=== 本文 ===
2年ほどかけて英語版ハリー・ポッターの一巻と二巻の精読をしてきました。その時に気になったこと・勉強になったこと・面白かったことを、noteにまとめていきたいと思います。

わたしのしている精読方法については、こちらの記事にまとめております。ご興味ある方はこちらもぜひ。

はじめに:ハリポタを英語で読む理由

JKRの書いたハリー・ポッターシリーズは、彼女が作り上げた魔法の世界観もさることながら、イギリスならではの文化や、面白い英語表現、そして作家自身のユーモアがふんだんに使われていることも大きな魅力です。最初の出版から25年を過ぎた今なお、新しい読者を獲得し続け、また、熱心なファンがいることも、作者の力のなせる技だと思います。

ハリー・ポッターシリーズを英語で読むということは、JKRの作家としての魔力をたっぷり味合うことができるということなのです!

この記事では、ハリポタ精読をする中で、わたしが面白いと思ったポイントの一部を、できる限りいくつかのグループに分けてご紹介いたします。今回は一巻「ハリー・ポッターと賢者の石」から。

=== 用意した資料 ===
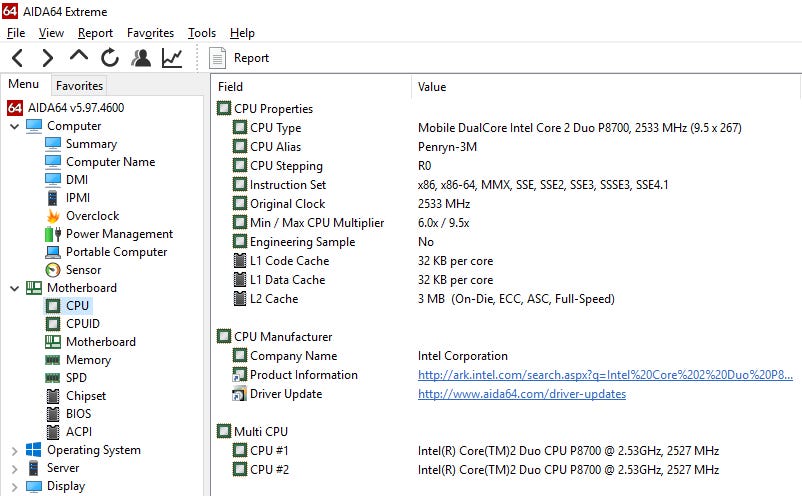Click the Back navigation arrow in toolbar

[17, 58]
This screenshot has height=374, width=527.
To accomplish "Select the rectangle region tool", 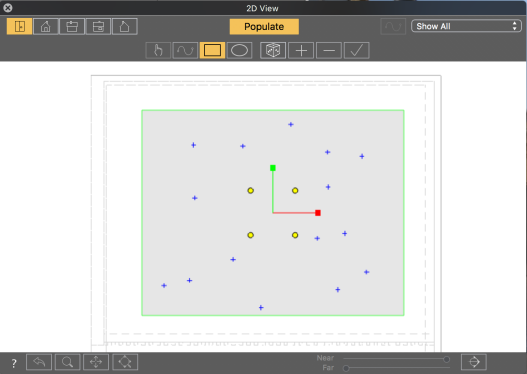I will pyautogui.click(x=212, y=51).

=== やること ===
1) ハリー・ポッター精読の文章について、次の(a)〜(c)が合っているかどうか、それぞれ「はい」か「いいえ」で答え、決め手となる文章中の言葉をそのまま引いてください。
(a) 筆者は一巻と二巻の精読に2年ほどかけた。
(b) シリーズは最初の出版から10年ほどしかたっていない。
(c) この記事で紹介するのは二巻からのポイントである。
2) ハリー・ポッター精読の文章で、筆者は精読中に気になったことや面白かったことを、どこにまとめると言っていますか。
3) ハリー・ポッター精読の文章を、最後の文のあとから書き継いでください。

=== 答えの例 ===
1)
(a) はい:「2年ほどかけて英語版ハリー・ポッターの一巻と二巻の精読をしてきました」
(b) いいえ:「最初の出版から25年を過ぎた今なお」
(c) いいえ:「今回は一巻「ハリー・ポッターと賢者の石」から。」

2) noteにまとめると言っています。

3)
その分、原作のネタバレになります。また、わたしは英語のネイティブスピーカーではなく、全て個人の見解・説です。この二点をご了承いただけますようお願いいたします。(むしろ、何かご意見やご存知の情報などがあったらコメントください!勉強になります!)

イギリスらしいもの・ことば

Knickerbocker Glory(ニッカーボッカー・グローリー)
「賢者の石」2章の動物園のシーン。ハリーのいとこダドリーは「大きなチョコレート・アイスクリーム」を父親に買ってもらい、運良くハリーも安いレモン・アイスを食べることができたところ。実はこのチョコレート・アイスクリームは、英語版では英国のデザート"Knickerbocker Glory"となっています。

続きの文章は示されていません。